## WHAT THE TASK ASKS
Bring together every line in the data that includes "filter".

####################

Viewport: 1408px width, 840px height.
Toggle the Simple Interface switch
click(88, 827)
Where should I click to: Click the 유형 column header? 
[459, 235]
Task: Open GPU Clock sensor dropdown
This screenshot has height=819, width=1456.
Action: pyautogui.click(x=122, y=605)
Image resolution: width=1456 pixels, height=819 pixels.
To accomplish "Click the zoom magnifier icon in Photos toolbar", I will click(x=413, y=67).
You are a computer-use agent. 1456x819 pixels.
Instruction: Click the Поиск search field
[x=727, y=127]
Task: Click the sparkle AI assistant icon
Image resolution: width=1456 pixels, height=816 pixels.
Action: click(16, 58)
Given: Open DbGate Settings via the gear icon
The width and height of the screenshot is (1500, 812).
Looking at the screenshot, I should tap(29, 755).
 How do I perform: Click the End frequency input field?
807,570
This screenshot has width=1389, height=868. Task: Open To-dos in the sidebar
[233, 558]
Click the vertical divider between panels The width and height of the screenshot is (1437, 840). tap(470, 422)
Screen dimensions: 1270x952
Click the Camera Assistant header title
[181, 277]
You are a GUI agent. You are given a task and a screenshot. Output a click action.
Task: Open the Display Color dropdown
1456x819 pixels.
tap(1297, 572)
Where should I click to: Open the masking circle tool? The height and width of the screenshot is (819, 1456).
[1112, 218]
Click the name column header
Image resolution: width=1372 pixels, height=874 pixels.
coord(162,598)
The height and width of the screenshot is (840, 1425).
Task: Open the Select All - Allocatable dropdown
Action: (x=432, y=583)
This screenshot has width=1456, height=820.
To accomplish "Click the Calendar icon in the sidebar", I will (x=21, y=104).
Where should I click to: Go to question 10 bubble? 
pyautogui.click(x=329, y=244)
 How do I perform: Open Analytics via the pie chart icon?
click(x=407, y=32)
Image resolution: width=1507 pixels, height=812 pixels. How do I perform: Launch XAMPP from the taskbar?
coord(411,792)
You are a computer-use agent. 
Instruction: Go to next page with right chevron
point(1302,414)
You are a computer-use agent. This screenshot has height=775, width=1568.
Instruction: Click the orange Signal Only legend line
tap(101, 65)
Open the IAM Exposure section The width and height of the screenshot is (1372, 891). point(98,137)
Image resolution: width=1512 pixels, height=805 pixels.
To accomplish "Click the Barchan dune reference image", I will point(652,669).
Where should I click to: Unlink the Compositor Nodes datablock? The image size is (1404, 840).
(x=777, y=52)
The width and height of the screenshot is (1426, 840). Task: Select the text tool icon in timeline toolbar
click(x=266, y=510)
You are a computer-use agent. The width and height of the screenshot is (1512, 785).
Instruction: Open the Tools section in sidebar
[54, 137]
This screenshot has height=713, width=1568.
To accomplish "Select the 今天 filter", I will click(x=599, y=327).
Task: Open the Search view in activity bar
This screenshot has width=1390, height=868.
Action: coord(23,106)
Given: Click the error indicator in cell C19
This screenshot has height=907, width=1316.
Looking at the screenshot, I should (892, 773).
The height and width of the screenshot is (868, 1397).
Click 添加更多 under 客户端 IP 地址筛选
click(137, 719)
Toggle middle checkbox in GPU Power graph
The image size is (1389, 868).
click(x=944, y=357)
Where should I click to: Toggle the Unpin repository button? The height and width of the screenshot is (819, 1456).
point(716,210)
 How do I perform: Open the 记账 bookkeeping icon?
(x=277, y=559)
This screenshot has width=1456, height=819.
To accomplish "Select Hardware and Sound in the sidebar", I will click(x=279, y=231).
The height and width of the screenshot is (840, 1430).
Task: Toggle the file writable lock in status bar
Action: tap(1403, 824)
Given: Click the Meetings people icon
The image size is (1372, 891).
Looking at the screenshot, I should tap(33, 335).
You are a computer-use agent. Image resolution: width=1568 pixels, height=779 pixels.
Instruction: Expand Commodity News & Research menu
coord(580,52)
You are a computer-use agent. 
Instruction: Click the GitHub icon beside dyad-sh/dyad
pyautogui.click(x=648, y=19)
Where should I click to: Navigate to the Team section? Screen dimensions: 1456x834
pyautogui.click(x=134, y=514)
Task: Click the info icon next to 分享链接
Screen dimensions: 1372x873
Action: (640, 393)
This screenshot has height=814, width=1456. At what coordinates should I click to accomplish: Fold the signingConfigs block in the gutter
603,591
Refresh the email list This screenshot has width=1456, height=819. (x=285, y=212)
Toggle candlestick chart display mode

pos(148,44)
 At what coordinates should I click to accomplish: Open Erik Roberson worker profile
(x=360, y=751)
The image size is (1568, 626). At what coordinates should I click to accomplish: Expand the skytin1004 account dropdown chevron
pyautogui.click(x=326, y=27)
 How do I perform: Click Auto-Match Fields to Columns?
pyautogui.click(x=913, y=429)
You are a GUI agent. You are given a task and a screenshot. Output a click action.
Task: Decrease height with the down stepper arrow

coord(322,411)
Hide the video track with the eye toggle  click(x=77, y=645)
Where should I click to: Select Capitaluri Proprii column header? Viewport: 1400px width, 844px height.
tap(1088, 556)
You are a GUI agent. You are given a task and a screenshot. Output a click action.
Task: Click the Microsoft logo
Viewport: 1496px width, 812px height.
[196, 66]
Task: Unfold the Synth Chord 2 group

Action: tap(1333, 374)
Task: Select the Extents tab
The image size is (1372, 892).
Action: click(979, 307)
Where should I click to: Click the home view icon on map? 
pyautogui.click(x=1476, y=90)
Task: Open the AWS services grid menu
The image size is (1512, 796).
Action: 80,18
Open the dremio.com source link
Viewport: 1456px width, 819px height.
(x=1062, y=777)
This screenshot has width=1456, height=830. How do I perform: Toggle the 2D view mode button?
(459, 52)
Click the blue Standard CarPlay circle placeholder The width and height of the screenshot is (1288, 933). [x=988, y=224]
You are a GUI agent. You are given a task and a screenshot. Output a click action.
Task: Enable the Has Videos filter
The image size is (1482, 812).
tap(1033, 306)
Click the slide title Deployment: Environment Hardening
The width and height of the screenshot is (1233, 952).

####################

## OUTPUT
To accomplish "Select the 今天 filter", I will click(x=599, y=327).
Task: Enable the Has Videos filter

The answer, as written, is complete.